How to avoid the combinatorial explosion of a study?
Answer from a Club EBIOS member: “We can act on several elements so that the result corresponds to the expectations”
Studies are sometimes criticized because of the combinatorial explosion of the elements to be studied. Therefore, before or at the beginning of any study, it is necessary to wonder what the sponsor is able to accept in terms of readability.Some wish to have as much detail as necessary to treat the risks (and/or justify the measures) in a fine way.
In this case, it is possible to handle the entire combination of events and threat scenarios.
If this is not the case, here are some tips that will help you reduce the entropy of the analysis:
- act on the presentation: keep the detailed study as a “working document” and group the risks into families in a “summary document” to facilitate decision-making.
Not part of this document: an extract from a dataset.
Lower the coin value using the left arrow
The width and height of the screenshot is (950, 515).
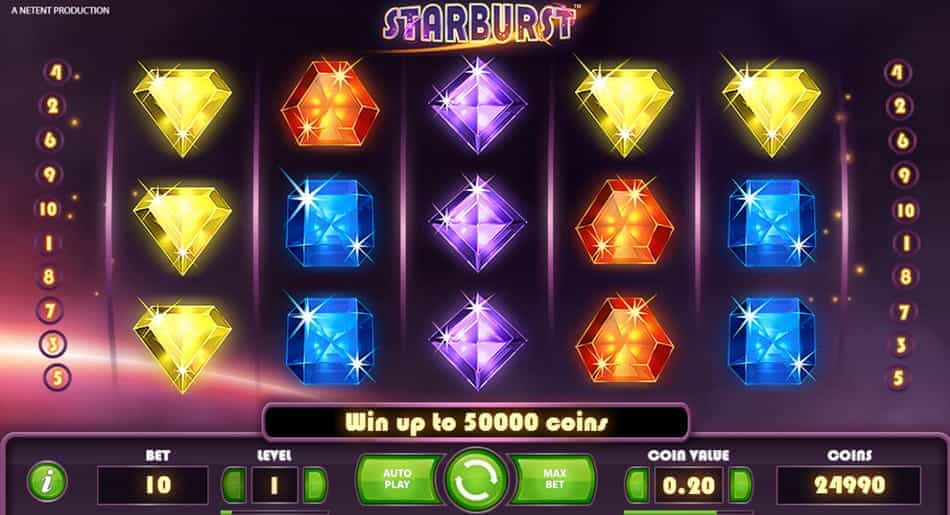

This “summary document” may only highlight the most important risks (in terms of severity and/or likelyhood), as well as those of specific interest to the sponsor;
- act on the number of assets: to group the essential assets and/or the supporting assets in the context study. It is possible for example to adapt the level of detail of the modeling without necessarily seeking homogeneity in the model. For example, the description of supporting assets may contain both systems (for assets on which the threat analysis does not need to be detailed) and network, hardware, and software elements (for assets on which the threat analysis must be more refined);
- act on the hypotheses: to limit the complexity of the study by reducing the combinatorics of the analysis to the only questions or justifications that one wishes to expose. To do this, it is possible to set hypotheses in the context of the study. Thus, it can be considered as a postulate that a supporting asset (or an essential asset) is protected against a type of threat (for example, “a homologation proves that the servers and workstations are sufficiently protected from all the malicious scenarios coming from ‘external attacks’). One can also consider that a risk is sufficiently covered by a certification without requiring a decomposition of this risk (for example, “the private key stored in the certified electronic chips is sufficiently protected against all threats leading to a disclosure”). It is also possible to make assumptions about residual risks for which the study is not expected to provide justification or that the study acts on the related supporting asset (for example, “the GPS is considered as no reliable, it is likely to provide bad location data “);
- act on the decomposition into several studies: another method can consist of breaking down the studied system to transform a complex analysis into several less difficult studies to carry out. In this case, particular attention should be paid to the interfaces between these subsystems.